Published Date: 2020-12-14

Postmortem Analysis
Timeline 1. The software failure incident happened on December 14, 2020 [Article 109152, Article 108541].
System 1. Google's authentication tools [109152, 108541] 2. Google Suite services including Gmail, Google Calendar, Chat, Meet, Docs, Sheets, and Slides [108541] 3. Google Home and Nest smart home services [108541] 4. Google Assistant [108541] 5. Google Classroom [108541]
Responsible Organization 1. Google [109183, 109152, 108541]
Impacted Organization 1. Google users, including Gmail users and users of other Google services like Google Drive, Google Sheets, Maps, YouTube, Google Calendar, Google Home, and Nest [109183, 109152, 108541] 2. ProtonMail users who were trying to send emails to Gmail addresses [109183] 3. Businesses and workplaces relying on Google Suite for email communication, intra-office messaging, and work-related tasks [108541] 4. Workers using Slack for communication [108541] 5. Users of Google's Smart Home services, including Google Home smart speakers and Nest thermostats and smoke alarms [108541] 6. Parents using Nest indoor security cameras as smart baby monitors [108541] 7. Schoolchildren using Google Classroom for educational purposes [108541]
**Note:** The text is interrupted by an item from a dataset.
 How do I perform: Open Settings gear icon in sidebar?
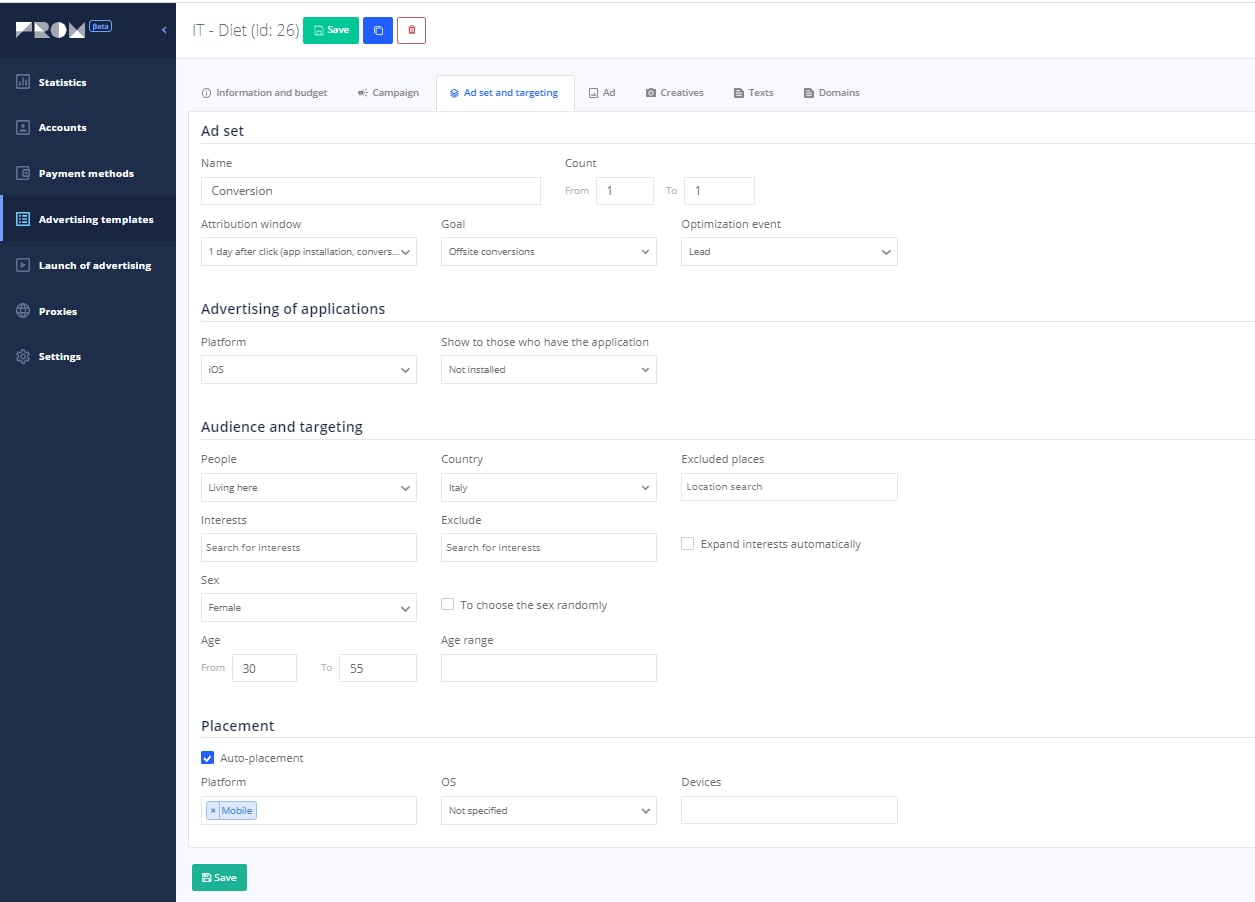[23, 356]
Software Causes 1. The software causes of the failure incident were related to an internal storage quota issue affecting Google's authentication system, leading to high error rates and service unavailability for users trying to log in to services like Gmail and Google Calendar [Article 109152, Article 108541].
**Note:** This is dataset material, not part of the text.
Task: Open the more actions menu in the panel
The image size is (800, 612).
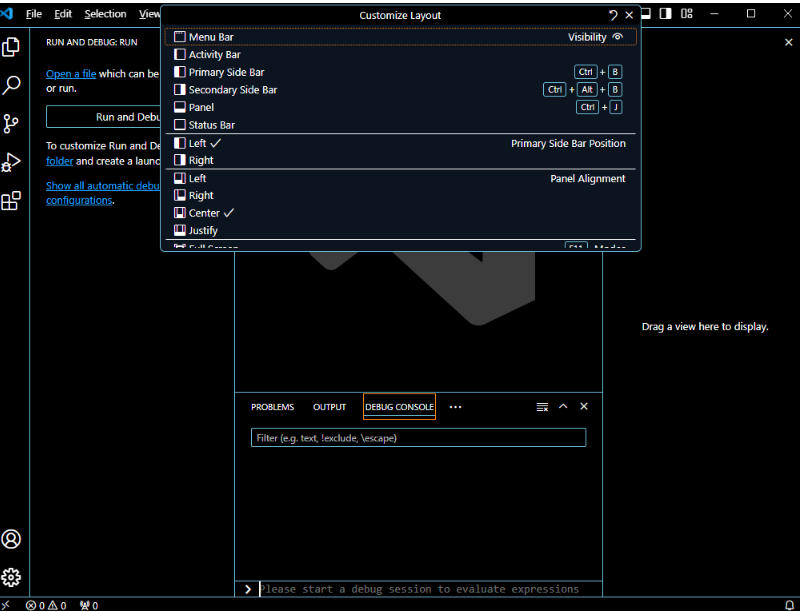Action: pyautogui.click(x=456, y=407)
Non-software Causes 1. Internal storage quota issue causing authentication system outage [109152] 2. Failure in the company's authentication tools managing user logins [108541]
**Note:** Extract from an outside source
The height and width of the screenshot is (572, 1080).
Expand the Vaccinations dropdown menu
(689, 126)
Impacts 1. Users experienced error messages, high latency, and unexpected behavior when trying to send emails through Gmail, with some users receiving bounceback messages, impacting email traffic and causing emails to be permanently bounced [109183]. 2. The outage affected hundreds of millions of people worldwide, disrupting Google-owned apps and websites such as Gmail, Google Drive, Google Sheets, Maps, YouTube, and the main search engine [109152]. 3. The outage caused chaos for remote workers, disrupted workplace communication through Google Suite services like Gmail, Google Calendar, Chat, Meet, Docs, Sheets, and Slides [108541]. 4. Users were unable to access Google services that required logging in, such as Gmail and Google Calendar, while third-party services using Google's authentication platform were affected when users tried to sign in or out [108541]. 5. Google's smart home services, including Google Home, Nest thermostats, and security cameras, were rendered inaccessible, impacting users' ability to control their home environment and monitor security [108541]. 6. The outage highlighted the risks of digital concentration, where a single company's failure can disrupt a significant portion of online activity, leading to concerns about dependency on external technology stacks [108541].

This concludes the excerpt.